Rescue request of a dragon第11話


そのアドバイスは最初に自分の探偵事務所の電話に今回のVSSE襲撃事件の事を

電話して来たキースからの物であり、大勢相手に多勢に無勢なので何人かバックアップ要員を

用意しておいた方が良いと言われていた西山は事前に話を他の4人につけておいた。

それに加えて葉山と西山があの卵を見つけたのは本当に偶然だったのだが、それをキースと

ロバートに報告した所でこれもまた偶然の出来事で寄せ集めサーティンデビルズの5人が

あの倉庫に現れたのであった。


一旦あの場は撤収すると見せかけてスカイラインから西山だけが降り、その5人を尾行しながら

キースとロバートに連絡を取り続け、東京での待ち合わせに変更して貰ったのであった。

「車、あそこに置いておいて大丈夫かな?」

「大丈夫だろうよ」

倉庫の中にマークKとスカイラインを放置して来たのだが、この判断が逆にピンチを迎えてしまう事に。

そのまま品川埠頭の倉庫から海の上に差し掛かった瞬間、眠っていた筈の博人が

目を覚まして一気に両側に居る中村と宮島にエルボーをかます。


「ぐお!?」

「あが!」

次の瞬間、何と大塚も洋子も岩村も栗山も起き上がったかと思うとそれぞれが一斉に

襲い掛かって来た。5人は全員クロロホルムが効いて寝た振りをしていただけだったのだ。

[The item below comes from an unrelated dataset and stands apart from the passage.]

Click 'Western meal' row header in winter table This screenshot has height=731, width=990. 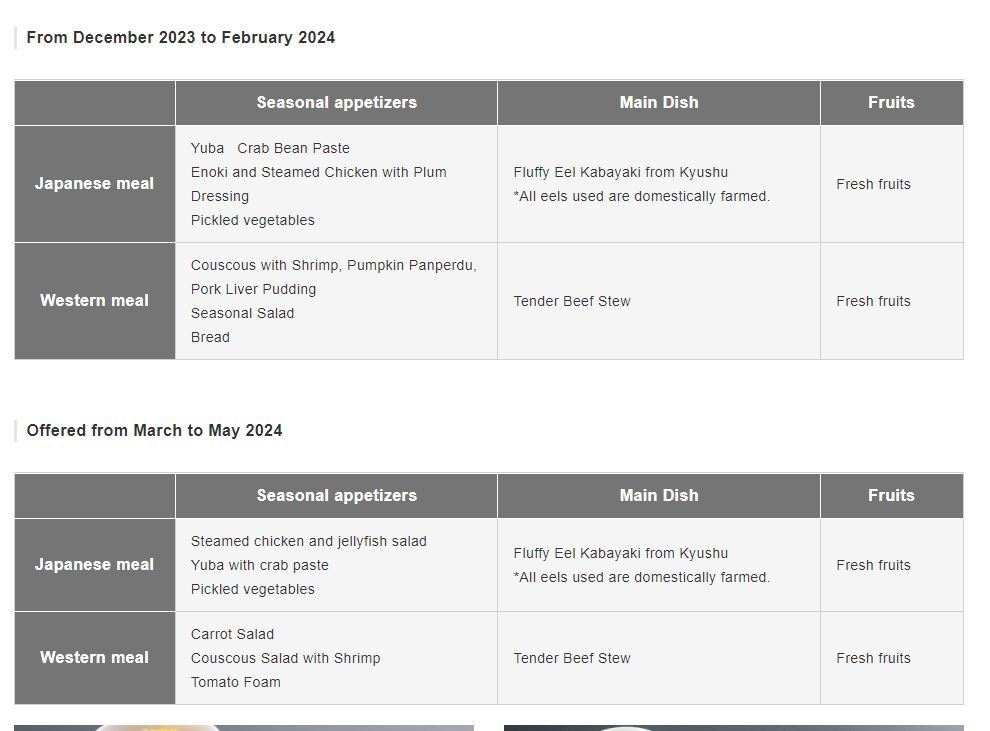coord(95,300)

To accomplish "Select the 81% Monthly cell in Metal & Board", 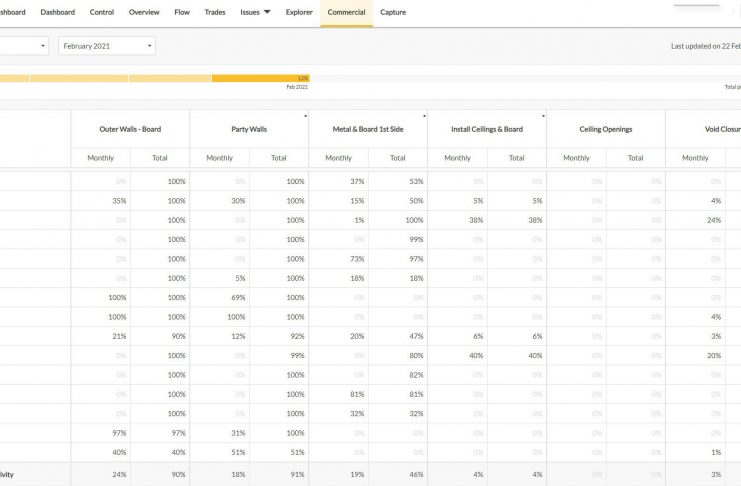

洋子はまず中村の頭をガラスにガンガンと叩きつけてヘリのガラスを破壊してドアを開ける。

大塚と岩村はそれぞれ操縦しているキースとロバートに飛び掛かり、ヘリの挙動を乱す。


栗山は狭い機内のスペースを逆に利用して、まだ状況を飲み込めない葉山と西山を

2人相手にする。

最後に博人は星沢を蹴りつけて宮島に当て、そこから頭突きを宮島の胸に入れてぶっ飛ばす。

「行けるわ!!」

洋子が声を上げたと同時にまずは彼女がトップで飛び降り、次に大塚、それから岩村、栗山、

最後に博人が暗い冬の夜の海へと消えて行った。


「なっ……何て奴等だ……」

ヘリの体勢を立て直したロバートは唖然としながらも、ヘリのライトの輪で5人が飛び込んだ

辺りを照らす。しかし夜と言う事もありなかなか姿を捉える事が出来ない。

「お、おい……まさか……」

宮島が下を覗き込みながら嫌な予感を感じていた。

「くっ……仕方無い、このまま旋回していたら目立つ。一旦退くぞ」

キースの指示でそこは諦め、VSSEのヘリは夜空へ飛んで行った。


「ぶはぁ!!」

「うはっ!」

「あーあ、スマホがおじゃんだぜ」

「そんな事より、さみぃよ……さっさと着替えようぜ」

「そうだな……この時期にインフルエンザなんて貰いたくねー」

冬の海から埠頭へと上がった5人は、まずはあの自分達がさっきまで居た倉庫へと戻ってみる。

するとそこには予想通りR32スカイラインとJZX90マークKが放置されていた。

「良し、キーはついてる!」

博人と洋子と大塚でスカイラインに、栗山と岩村でマークKに乗ってまずはそれぞれが

着替えを取りに1番ここから近い洋子の店へと向かう事になった。


そうして洋子の店へと辿り着いた5人は、更衣室で予備の制服を借りる。

「1回袖通すだけだから洗濯とか別に良いわ。それよりも近くにコインランドリーがあるから、

そこでみんなの服を乾かして来るわ。シャワーならその裏にあるから順番に使ってね」

「俺も一緒に行くよ」

洋子と栗山が全員分の服を持ってコインランドリーへと向かい、服を乾かしている間に残りの3人で作戦会議。

「まずい事になったな。やっぱり日本はもうやばいぜ」

「ああ。他のメンバー達にもVSSEのエージェントが出会う可能性も否定できないな。だがそれより……

俺達は例の合流ポイントへと向かった方が良いんじゃないのか?」

「そうだな。その方が良いだろう。さっさとチケットを取って向かおうぜ」

残りの3人が先に、そして戻って来た洋子と大塚もシャワーを浴びて会議の内容を話し、5人は自分達の服に

着替えて再びマークKとスカイラインへと乗り込んで羽田空港へと向かった。